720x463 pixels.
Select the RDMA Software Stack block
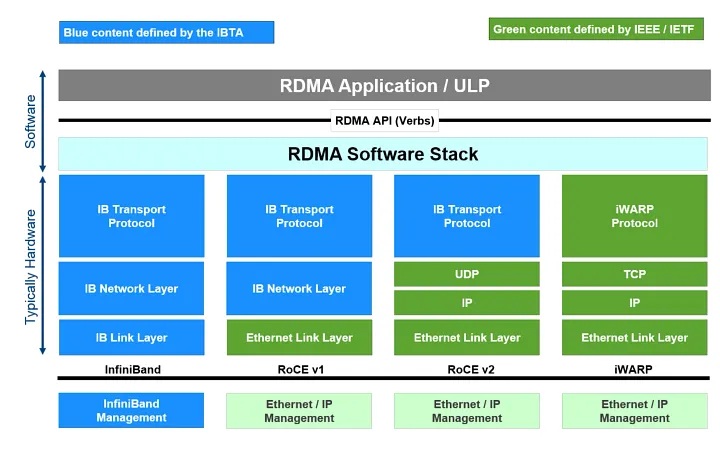pyautogui.click(x=383, y=154)
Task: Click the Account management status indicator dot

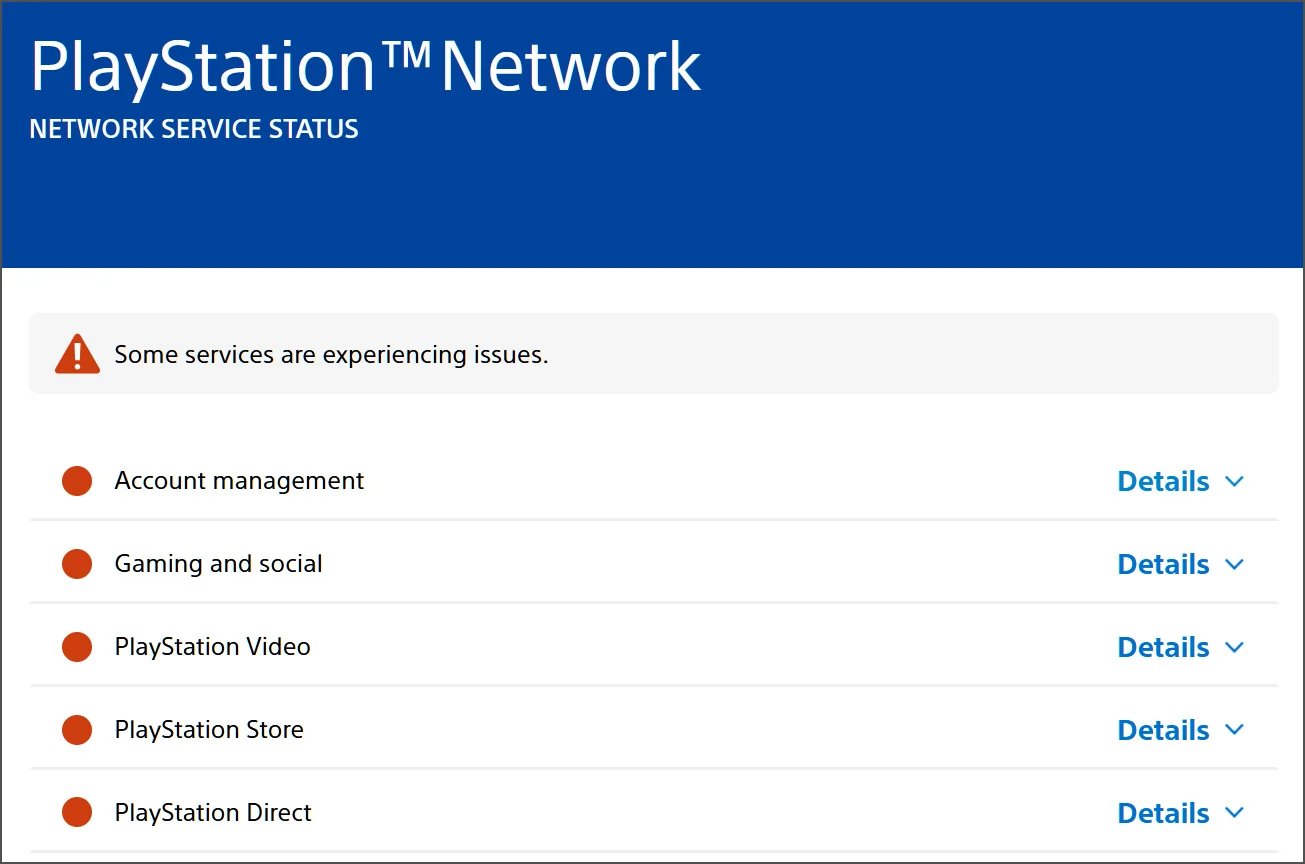Action: coord(77,481)
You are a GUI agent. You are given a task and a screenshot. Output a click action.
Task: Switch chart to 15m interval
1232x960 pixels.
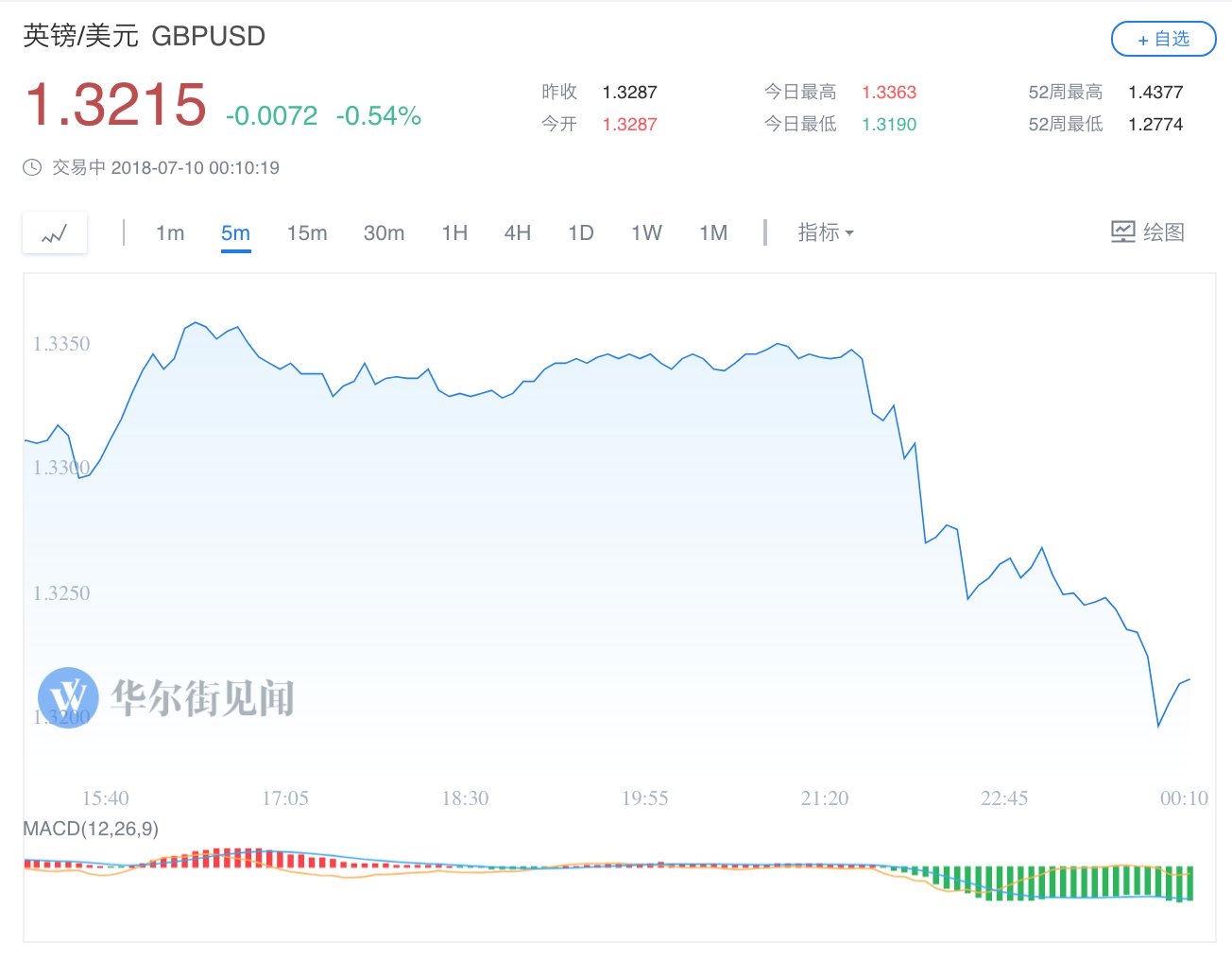coord(307,233)
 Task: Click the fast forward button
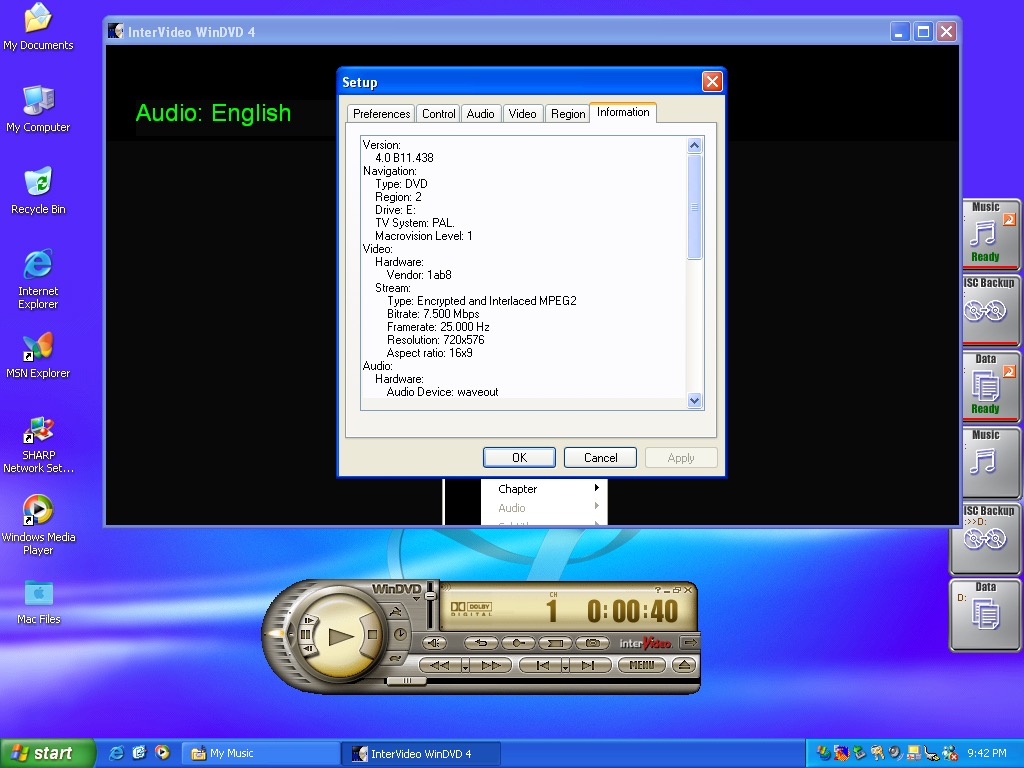coord(491,665)
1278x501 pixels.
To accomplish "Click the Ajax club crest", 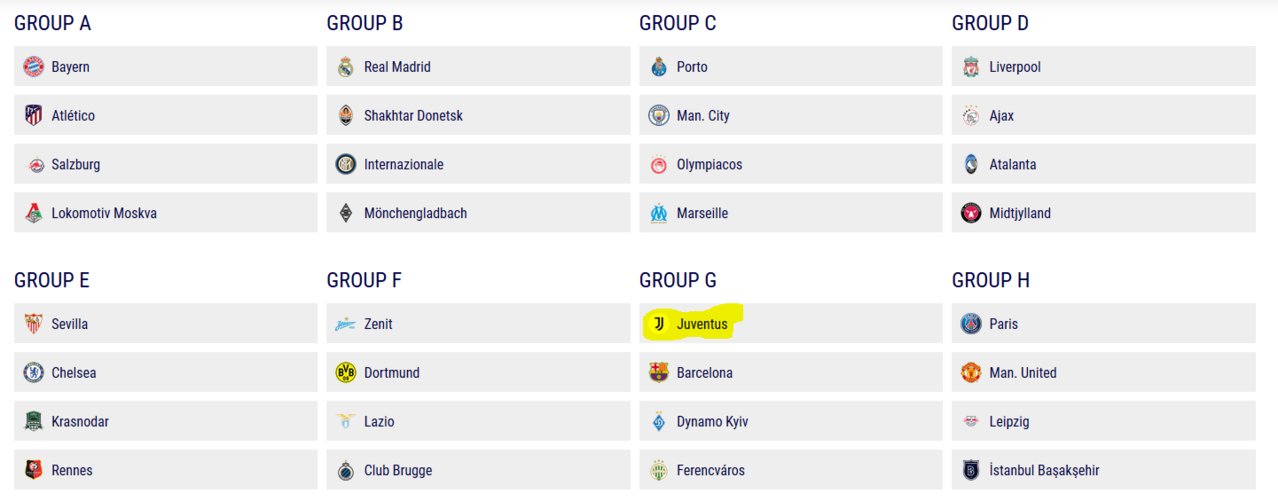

----

— Task details —
Print every one of the records above word for word, leaving out the pictures.

— Answer to this task —
720x463 pixels.
Select the RDMA Software Stack block
pyautogui.click(x=383, y=154)
Task: Click the Account management status indicator dot

Action: coord(77,481)
You are a GUI agent. You are given a task and a screenshot. Output a click action.
Task: Switch chart to 15m interval
1232x960 pixels.
coord(307,233)
 Task: Click the fast forward button
coord(491,665)
1278x501 pixels.
To accomplish "Click the Ajax club crest", 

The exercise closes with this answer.